Exercise instructions -
A word-for-word transcript of every entry is required.

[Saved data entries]

=======

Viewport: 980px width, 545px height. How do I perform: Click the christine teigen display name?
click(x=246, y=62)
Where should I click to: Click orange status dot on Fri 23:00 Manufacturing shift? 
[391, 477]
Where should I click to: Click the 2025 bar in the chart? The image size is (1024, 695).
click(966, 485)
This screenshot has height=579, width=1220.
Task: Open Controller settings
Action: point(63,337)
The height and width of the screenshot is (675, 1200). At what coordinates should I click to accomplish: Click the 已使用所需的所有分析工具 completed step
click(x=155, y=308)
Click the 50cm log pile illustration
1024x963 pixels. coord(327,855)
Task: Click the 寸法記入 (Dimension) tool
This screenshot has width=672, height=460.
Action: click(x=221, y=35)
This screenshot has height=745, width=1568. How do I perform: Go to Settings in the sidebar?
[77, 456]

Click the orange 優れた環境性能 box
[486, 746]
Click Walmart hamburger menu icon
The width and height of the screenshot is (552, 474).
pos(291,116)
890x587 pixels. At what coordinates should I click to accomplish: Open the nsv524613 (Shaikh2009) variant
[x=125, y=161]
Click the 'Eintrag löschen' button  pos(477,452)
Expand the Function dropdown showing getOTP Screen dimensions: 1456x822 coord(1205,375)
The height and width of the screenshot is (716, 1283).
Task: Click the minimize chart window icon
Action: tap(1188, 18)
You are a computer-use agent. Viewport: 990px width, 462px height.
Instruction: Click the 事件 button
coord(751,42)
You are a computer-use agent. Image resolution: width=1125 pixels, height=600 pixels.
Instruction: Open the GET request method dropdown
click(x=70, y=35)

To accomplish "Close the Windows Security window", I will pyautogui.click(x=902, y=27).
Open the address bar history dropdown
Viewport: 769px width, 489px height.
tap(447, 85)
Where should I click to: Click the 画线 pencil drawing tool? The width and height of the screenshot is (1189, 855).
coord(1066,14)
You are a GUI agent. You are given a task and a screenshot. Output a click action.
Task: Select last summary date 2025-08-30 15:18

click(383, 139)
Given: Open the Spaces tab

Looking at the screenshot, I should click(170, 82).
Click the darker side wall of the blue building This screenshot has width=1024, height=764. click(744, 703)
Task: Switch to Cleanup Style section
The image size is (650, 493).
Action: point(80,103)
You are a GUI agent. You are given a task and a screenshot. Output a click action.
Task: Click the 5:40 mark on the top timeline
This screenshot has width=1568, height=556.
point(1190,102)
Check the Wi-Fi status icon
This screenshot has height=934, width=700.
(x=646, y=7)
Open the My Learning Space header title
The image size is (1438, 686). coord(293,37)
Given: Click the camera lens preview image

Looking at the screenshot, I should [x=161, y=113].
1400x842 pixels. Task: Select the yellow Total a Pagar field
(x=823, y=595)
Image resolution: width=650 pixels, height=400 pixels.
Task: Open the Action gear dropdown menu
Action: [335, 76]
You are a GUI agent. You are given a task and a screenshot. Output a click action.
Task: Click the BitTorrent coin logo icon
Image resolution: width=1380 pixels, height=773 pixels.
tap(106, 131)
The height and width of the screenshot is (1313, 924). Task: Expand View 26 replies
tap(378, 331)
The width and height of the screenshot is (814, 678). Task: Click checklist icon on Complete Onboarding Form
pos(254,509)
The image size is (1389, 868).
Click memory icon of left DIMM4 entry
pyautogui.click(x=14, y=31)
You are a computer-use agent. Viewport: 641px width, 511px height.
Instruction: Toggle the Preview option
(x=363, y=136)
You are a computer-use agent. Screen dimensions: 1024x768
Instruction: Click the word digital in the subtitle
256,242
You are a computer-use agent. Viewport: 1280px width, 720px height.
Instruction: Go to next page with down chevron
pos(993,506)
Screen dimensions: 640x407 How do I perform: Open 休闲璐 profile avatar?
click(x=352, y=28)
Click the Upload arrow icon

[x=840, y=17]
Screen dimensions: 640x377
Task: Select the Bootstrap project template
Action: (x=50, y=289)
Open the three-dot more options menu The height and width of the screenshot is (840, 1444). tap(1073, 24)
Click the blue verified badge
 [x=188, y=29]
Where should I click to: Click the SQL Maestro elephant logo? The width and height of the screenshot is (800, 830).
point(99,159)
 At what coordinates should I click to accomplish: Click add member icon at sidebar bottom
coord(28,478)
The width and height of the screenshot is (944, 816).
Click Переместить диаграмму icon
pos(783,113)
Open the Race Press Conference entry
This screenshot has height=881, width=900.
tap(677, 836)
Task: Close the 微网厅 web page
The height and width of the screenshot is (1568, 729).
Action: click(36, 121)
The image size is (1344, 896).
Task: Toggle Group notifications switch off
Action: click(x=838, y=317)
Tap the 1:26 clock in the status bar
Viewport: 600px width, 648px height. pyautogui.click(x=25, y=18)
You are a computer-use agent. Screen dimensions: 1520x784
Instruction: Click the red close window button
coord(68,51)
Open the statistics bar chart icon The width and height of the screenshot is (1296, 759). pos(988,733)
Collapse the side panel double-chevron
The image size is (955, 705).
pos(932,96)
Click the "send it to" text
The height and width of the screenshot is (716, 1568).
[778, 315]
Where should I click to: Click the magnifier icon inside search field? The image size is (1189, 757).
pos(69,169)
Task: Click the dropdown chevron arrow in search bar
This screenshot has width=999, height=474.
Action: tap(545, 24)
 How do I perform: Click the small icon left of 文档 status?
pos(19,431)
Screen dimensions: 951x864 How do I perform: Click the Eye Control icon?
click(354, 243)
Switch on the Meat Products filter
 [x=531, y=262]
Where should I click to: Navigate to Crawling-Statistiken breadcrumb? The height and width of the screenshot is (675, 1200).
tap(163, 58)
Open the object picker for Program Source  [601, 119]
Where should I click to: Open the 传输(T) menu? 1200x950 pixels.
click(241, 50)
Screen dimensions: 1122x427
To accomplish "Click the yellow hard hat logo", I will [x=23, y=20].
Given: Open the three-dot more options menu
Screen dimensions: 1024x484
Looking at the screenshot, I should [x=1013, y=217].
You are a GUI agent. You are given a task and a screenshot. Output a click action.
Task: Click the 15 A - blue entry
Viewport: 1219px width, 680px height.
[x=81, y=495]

=======

Solution for this problem -
Viewport: 980px width, 545px height. How do I perform: Click the christine teigen display name?
click(x=246, y=62)
Where should I click to: Click orange status dot on Fri 23:00 Manufacturing shift? 
[391, 477]
Where should I click to: Click the 2025 bar in the chart? The image size is (1024, 695).
click(966, 485)
This screenshot has height=579, width=1220.
Task: Open Controller settings
Action: point(63,337)
The height and width of the screenshot is (675, 1200). At what coordinates should I click to accomplish: Click the 已使用所需的所有分析工具 completed step
click(x=155, y=308)
Click the 50cm log pile illustration
1024x963 pixels. coord(327,855)
Task: Click the 寸法記入 (Dimension) tool
This screenshot has width=672, height=460.
Action: click(x=221, y=35)
This screenshot has height=745, width=1568. How do I perform: Go to Settings in the sidebar?
[77, 456]

Click the orange 優れた環境性能 box
[486, 746]
Click Walmart hamburger menu icon
The width and height of the screenshot is (552, 474).
pos(291,116)
890x587 pixels. At what coordinates should I click to accomplish: Open the nsv524613 (Shaikh2009) variant
[x=125, y=161]
Click the 'Eintrag löschen' button  pos(477,452)
Expand the Function dropdown showing getOTP Screen dimensions: 1456x822 coord(1205,375)
The height and width of the screenshot is (716, 1283).
Task: Click the minimize chart window icon
Action: tap(1188, 18)
You are a computer-use agent. Viewport: 990px width, 462px height.
Instruction: Click the 事件 button
coord(751,42)
You are a computer-use agent. Image resolution: width=1125 pixels, height=600 pixels.
Instruction: Open the GET request method dropdown
click(x=70, y=35)

To accomplish "Close the Windows Security window", I will pyautogui.click(x=902, y=27).
Open the address bar history dropdown
Viewport: 769px width, 489px height.
tap(447, 85)
Where should I click to: Click the 画线 pencil drawing tool? The width and height of the screenshot is (1189, 855).
coord(1066,14)
You are a GUI agent. You are given a task and a screenshot. Output a click action.
Task: Select last summary date 2025-08-30 15:18

click(383, 139)
Given: Open the Spaces tab

Looking at the screenshot, I should click(170, 82).
Click the darker side wall of the blue building This screenshot has width=1024, height=764. click(744, 703)
Task: Switch to Cleanup Style section
The image size is (650, 493).
Action: point(80,103)
You are a GUI agent. You are given a task and a screenshot. Output a click action.
Task: Click the 5:40 mark on the top timeline
This screenshot has width=1568, height=556.
point(1190,102)
Check the Wi-Fi status icon
This screenshot has height=934, width=700.
(x=646, y=7)
Open the My Learning Space header title
The image size is (1438, 686). coord(293,37)
Given: Click the camera lens preview image

Looking at the screenshot, I should [x=161, y=113].
1400x842 pixels. Task: Select the yellow Total a Pagar field
(x=823, y=595)
Image resolution: width=650 pixels, height=400 pixels.
Task: Open the Action gear dropdown menu
Action: [335, 76]
You are a GUI agent. You are given a task and a screenshot. Output a click action.
Task: Click the BitTorrent coin logo icon
Image resolution: width=1380 pixels, height=773 pixels.
tap(106, 131)
The height and width of the screenshot is (1313, 924). Task: Expand View 26 replies
tap(378, 331)
The width and height of the screenshot is (814, 678). Task: Click checklist icon on Complete Onboarding Form
pos(254,509)
The image size is (1389, 868).
Click memory icon of left DIMM4 entry
pyautogui.click(x=14, y=31)
You are a computer-use agent. Viewport: 641px width, 511px height.
Instruction: Toggle the Preview option
(x=363, y=136)
You are a computer-use agent. Screen dimensions: 1024x768
Instruction: Click the word digital in the subtitle
256,242
You are a computer-use agent. Viewport: 1280px width, 720px height.
Instruction: Go to next page with down chevron
pos(993,506)
Screen dimensions: 640x407 How do I perform: Open 休闲璐 profile avatar?
click(x=352, y=28)
Click the Upload arrow icon

[x=840, y=17]
Screen dimensions: 640x377
Task: Select the Bootstrap project template
Action: (x=50, y=289)
Open the three-dot more options menu The height and width of the screenshot is (840, 1444). tap(1073, 24)
Click the blue verified badge
 [x=188, y=29]
Where should I click to: Click the SQL Maestro elephant logo? The width and height of the screenshot is (800, 830).
point(99,159)
 At what coordinates should I click to accomplish: Click add member icon at sidebar bottom
coord(28,478)
The width and height of the screenshot is (944, 816).
Click Переместить диаграмму icon
pos(783,113)
Open the Race Press Conference entry
This screenshot has height=881, width=900.
tap(677, 836)
Task: Close the 微网厅 web page
The height and width of the screenshot is (1568, 729).
Action: click(36, 121)
The image size is (1344, 896).
Task: Toggle Group notifications switch off
Action: click(x=838, y=317)
Tap the 1:26 clock in the status bar
Viewport: 600px width, 648px height. pyautogui.click(x=25, y=18)
You are a computer-use agent. Screen dimensions: 1520x784
Instruction: Click the red close window button
coord(68,51)
Open the statistics bar chart icon The width and height of the screenshot is (1296, 759). pos(988,733)
Collapse the side panel double-chevron
The image size is (955, 705).
pos(932,96)
Click the "send it to" text
The height and width of the screenshot is (716, 1568).
[778, 315]
Where should I click to: Click the magnifier icon inside search field? The image size is (1189, 757).
pos(69,169)
Task: Click the dropdown chevron arrow in search bar
This screenshot has width=999, height=474.
Action: tap(545, 24)
 How do I perform: Click the small icon left of 文档 status?
pos(19,431)
Screen dimensions: 951x864 How do I perform: Click the Eye Control icon?
click(354, 243)
Switch on the Meat Products filter
 [x=531, y=262]
Where should I click to: Navigate to Crawling-Statistiken breadcrumb? The height and width of the screenshot is (675, 1200).
tap(163, 58)
Open the object picker for Program Source  [601, 119]
Where should I click to: Open the 传输(T) menu? 1200x950 pixels.
click(241, 50)
Screen dimensions: 1122x427
To accomplish "Click the yellow hard hat logo", I will [x=23, y=20].
Given: Open the three-dot more options menu
Screen dimensions: 1024x484
Looking at the screenshot, I should [x=1013, y=217].
You are a GUI agent. You are given a task and a screenshot. Output a click action.
Task: Click the 15 A - blue entry
Viewport: 1219px width, 680px height.
[x=81, y=495]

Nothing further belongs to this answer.